If a grizzled RF engineer who bears the soldering-iron scars of a thousand projects could offer any advice, it would be that microwave antennas are not a field to be entered into lightly. Much heartache is to be saved by using an off-the-shelf design, and only the foolhardy venture willingly down the stripline into the underworld of complex microwave resonances.
But every would-be microwave designer has to start somewhere, and for [Adam Gulyas] that start came with a 2.4 GHz patch antenna. His write-up is a fascinating tale of the challenges and pitfalls of creating something which is deceptively simple at first sight but which becomes significantly more complex as he characterizes his design made real as a PCB.
The process started with a set of calculations to derive the patch dimensions and a bit of PCB work adding a stripline feed. This was produced on a PCB, a normal 1.6mm thick FR4 fiberglass board. When hooked up to a VNA its impedance was all wrong. Further, it had a resonance at the required frequency but also unexpected ones at 3.7 and 4.6 GHz. Simulation of the design also yielded a different resonance from the one calculated, and discussing it with others yielded the conclusion that the feed might be at fault. He ended up using an inset feed, with a co-axial cable emerging away from the edge of the patch, and was able to achieve a far better result.
We can all learn something from [Adam]’s write-up, and we salute him for staying the course to get the design to a usable point. It would be interesting to see the same antenna produced from a more consistent dielectric material than generic FR4. Meanwhile, if you are interested in microwave RF design, take a look at Michael Ossmann’s primer on the subject.
20 thoughts on “A Patch Antenna Is Just A Rectangle, It Should Be Easy To Design, Right?”
Remember kiddies, speed of light and dielectric constant may vary wildly between materials…. so when you jig up that perfect length of mini coax and use that length on your fibreglass PCB, el problemo is in the building.

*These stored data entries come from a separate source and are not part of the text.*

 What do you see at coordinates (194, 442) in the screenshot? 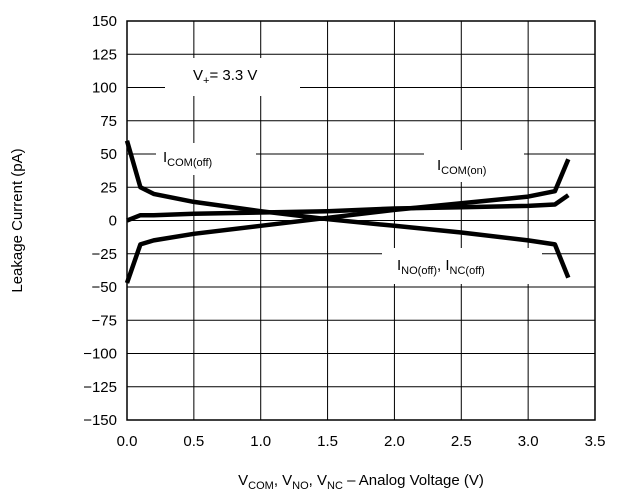
I see `x-tick-label: 0.5` at bounding box center [194, 442].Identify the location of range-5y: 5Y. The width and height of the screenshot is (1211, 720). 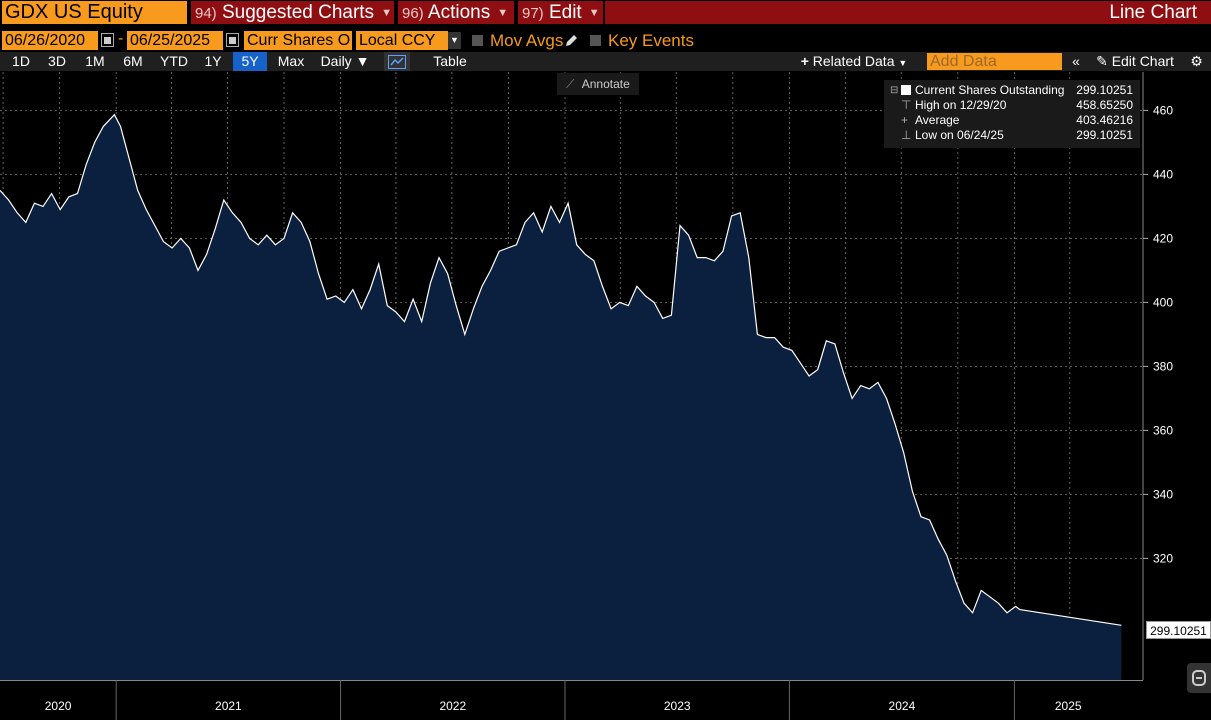
(250, 62).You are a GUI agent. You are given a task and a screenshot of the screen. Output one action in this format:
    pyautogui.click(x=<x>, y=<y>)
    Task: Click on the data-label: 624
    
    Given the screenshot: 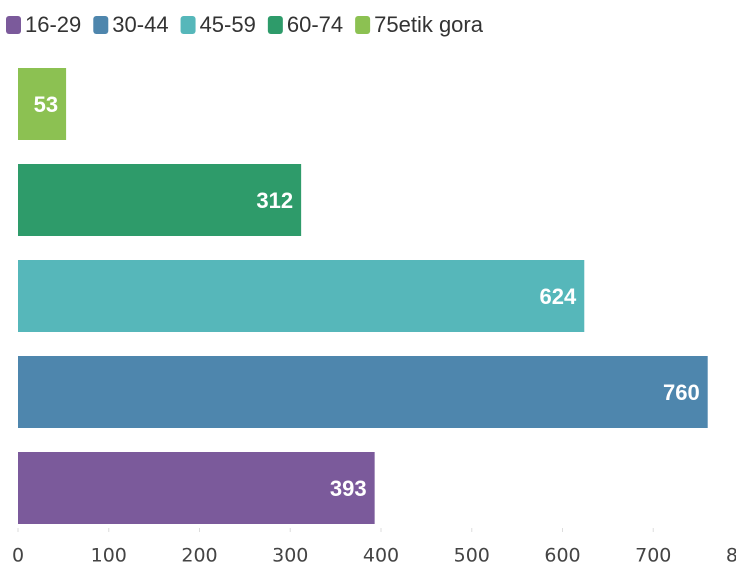 What is the action you would take?
    pyautogui.click(x=558, y=296)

Skin effect seem essential in lead-free solder joint at frequency about 1 Mhz.
So some type of solder alloys as well might be a problem.
Yes, Rekt Tangle.
microwave stuff is straight up magic.
Fr4 is not great beyond 1GHz out so. It gets lossy.

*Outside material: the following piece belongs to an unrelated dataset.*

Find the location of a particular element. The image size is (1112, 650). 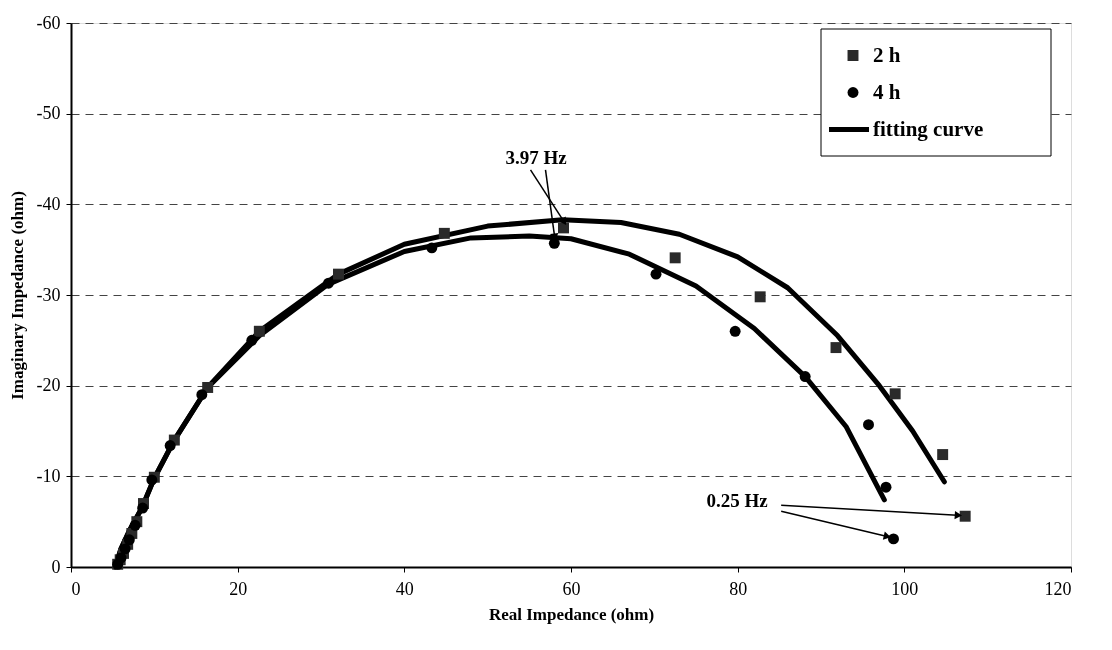

y-tick-label: -20 is located at coordinates (48, 386). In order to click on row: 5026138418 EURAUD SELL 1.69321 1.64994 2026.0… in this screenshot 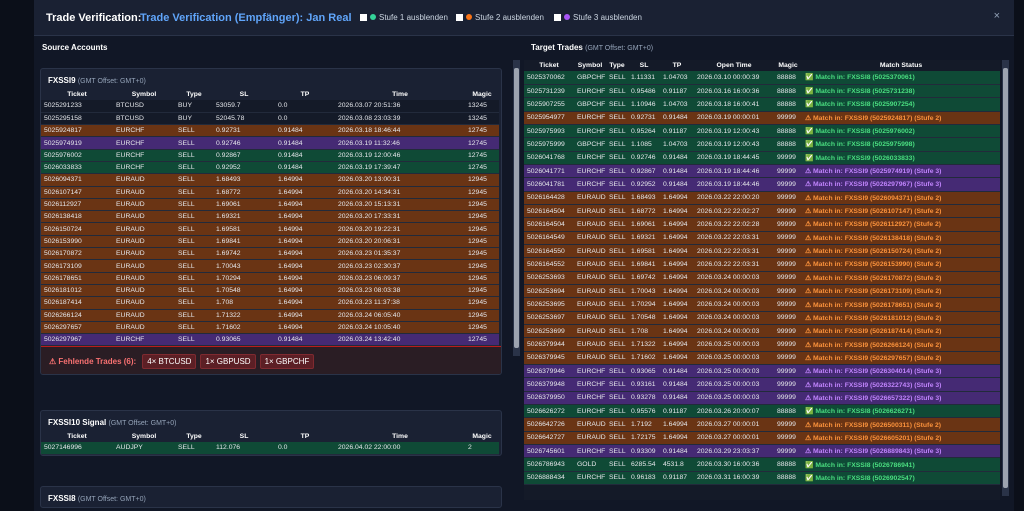, I will do `click(270, 217)`.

We use Fr4 up to 8GHz,without much problem. Have to be extra careful with connections and impedance matching, but with the right simulation tools and good quality manufacturing its possible
Indeed, although a patch antenna is a resonant structure with the high loss FR-4 in between. It will work, but the efficiency will degrade. Maybe an air-gap patch antenna will work better?
There are designs on FR-4 which go upto 10GHz without much loss. Only catch is antenna has not to be a patch antenna.
I’ll stick with bi-quads. never had any luck with patches.
i’ll stick with double bi-quads.
my favorite one I’ve built so far is a double biquad yagi.
I realize that I will be doing this later in the semester. I am both terrified and excited all at once. I might jump back to this for practical tips on how to succeed with patch antenna design.
If you only need to make one or two, I advice requesting a sample of a proper RF substrate from Rogers and using that – the dielectric will be much better controlled. I also recommend designing it for a slightly lower frequency and tuning it with a razor blade. By trimming off the edge, you will raise the resonant frequency.
Good tips to keep in mind! I haven’t gotten the lab assignment for the patch antenna yet, but this sound similar to tips my professor has given for our Yagi-Uda antennas and LPDA’s. For the Yagi, he suggested making the driven dipole slightly longer than needed and slowly shaving it down, while for the LPDA he suggested using nylon nuts to separate the two booms so we could play around with the spacing to get the best impedance match.
They use inverted F on a stamped pieces of metal for the antennae (2.4 and 5GHz) on my routers. That got around having to deal with the lossy FR4 dielectric.
The match at 2.4 GHz can be better. You I aim for better than -10 dB. By adjusting the probe position closer to center (or maybe closer to the edge) the impedance the probe is changed resulting in a better patch.
Never feed it in the center, the impedance is zero at the center of the patch. You have to feed it in between L/6 to L/4 where L is the length of the patch.
They are very much easy till you make simple patch antennas , once we enter dual and massive Patch array then there I can say it is all art.
The patch and substrate material are both fine. The problem is that the feed is at the edge where the impedance is high. What’s needed is a ‘pin feed’ near (but not at) the middle. Also, 1.6mm of FR4 is a bit thin and lossy – the patch could work better still if the board were made thicker, or separated from the ground plane with air (but of course then the patch size would have to be adjusted to account for the lower dielectric). It’s not magic. :)
All I know about resonant structure matching I learned from pushing kids on swings.